Please find each row below that contains the string "height" and copy it out.

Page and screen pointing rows
☆ ☆ ☆
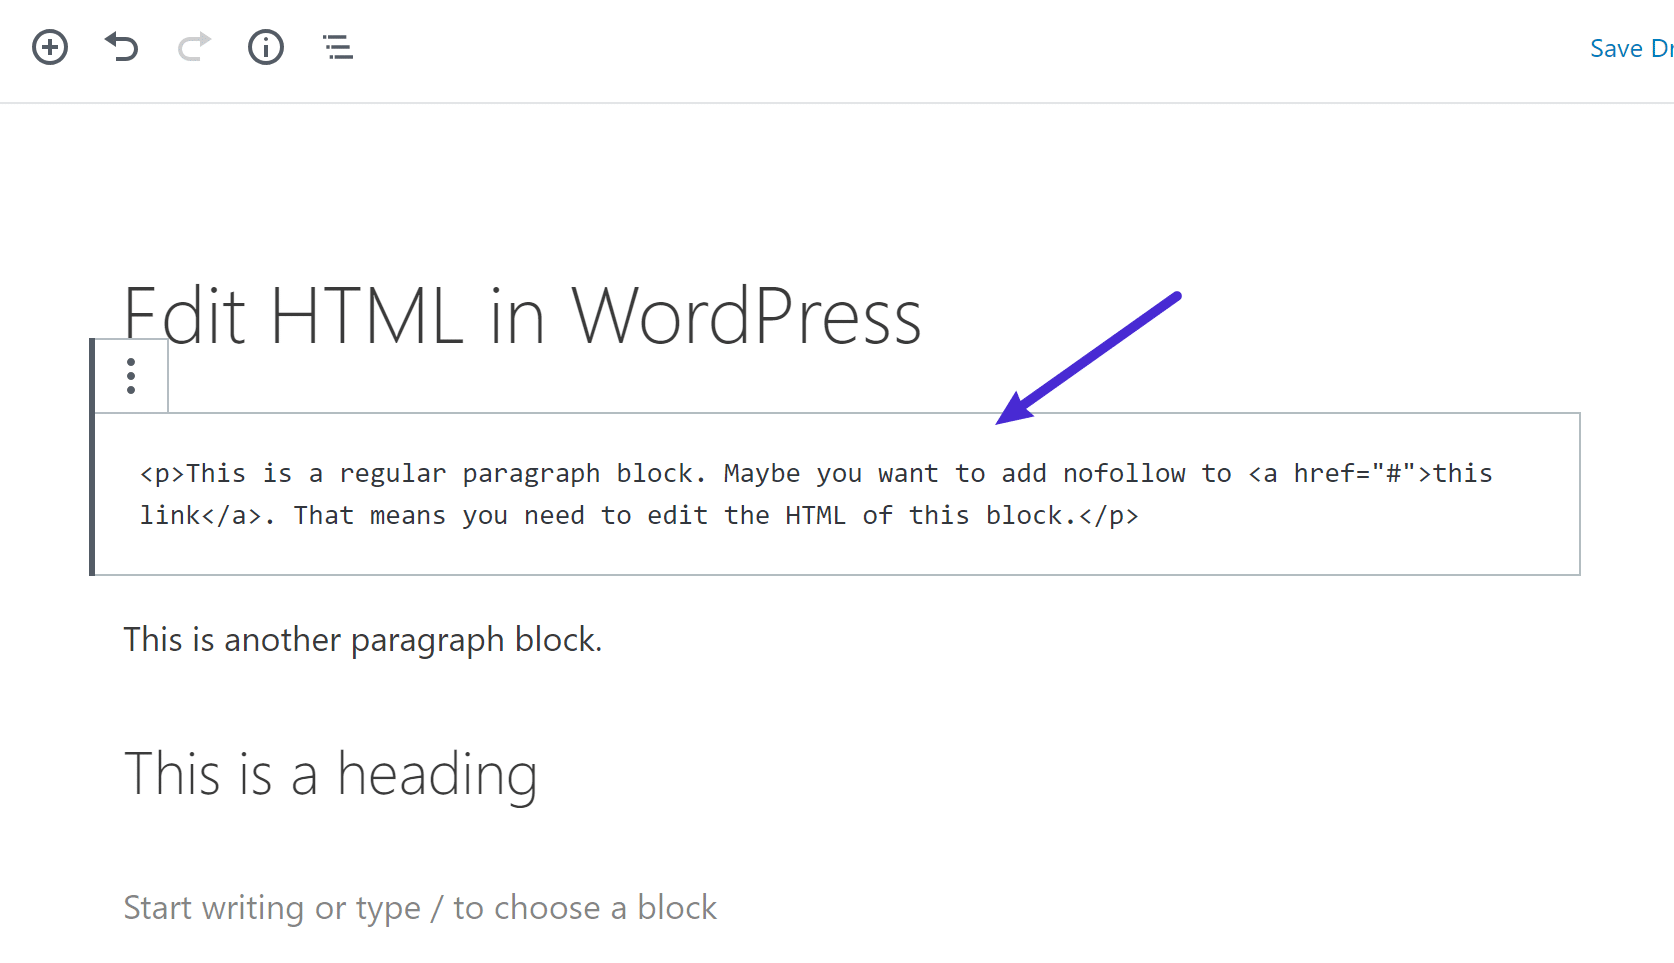Click the word nofollow in the code
This screenshot has height=963, width=1674.
(x=1124, y=473)
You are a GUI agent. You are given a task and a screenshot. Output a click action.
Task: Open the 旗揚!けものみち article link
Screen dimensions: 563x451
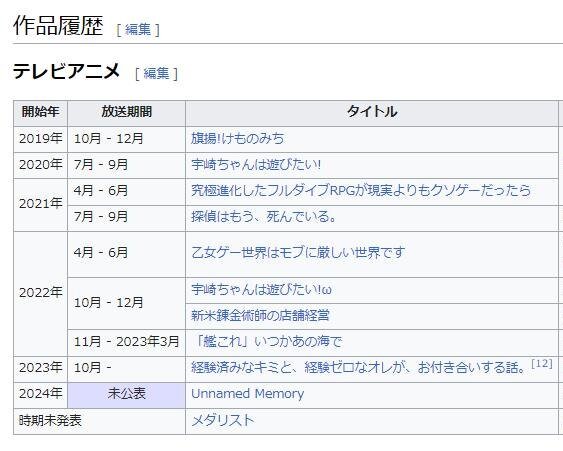[237, 139]
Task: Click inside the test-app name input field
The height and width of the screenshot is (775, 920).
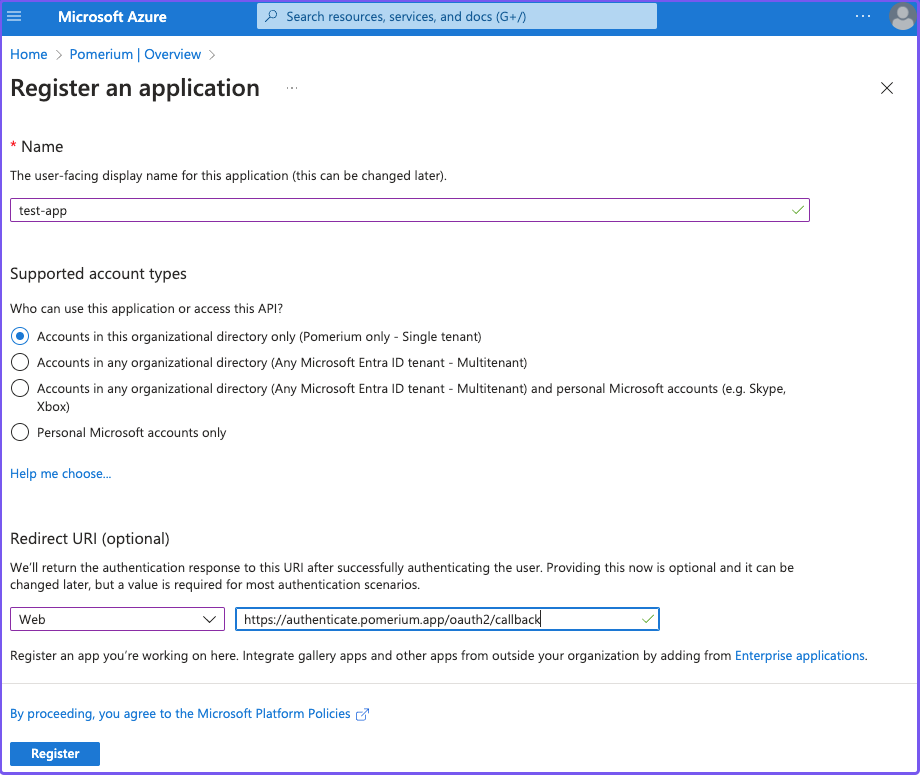Action: [400, 210]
☆ ☆ ☆
OUTPUT OF THE TASK>
This screenshot has height=963, width=1674.
The height and width of the screenshot is (775, 920).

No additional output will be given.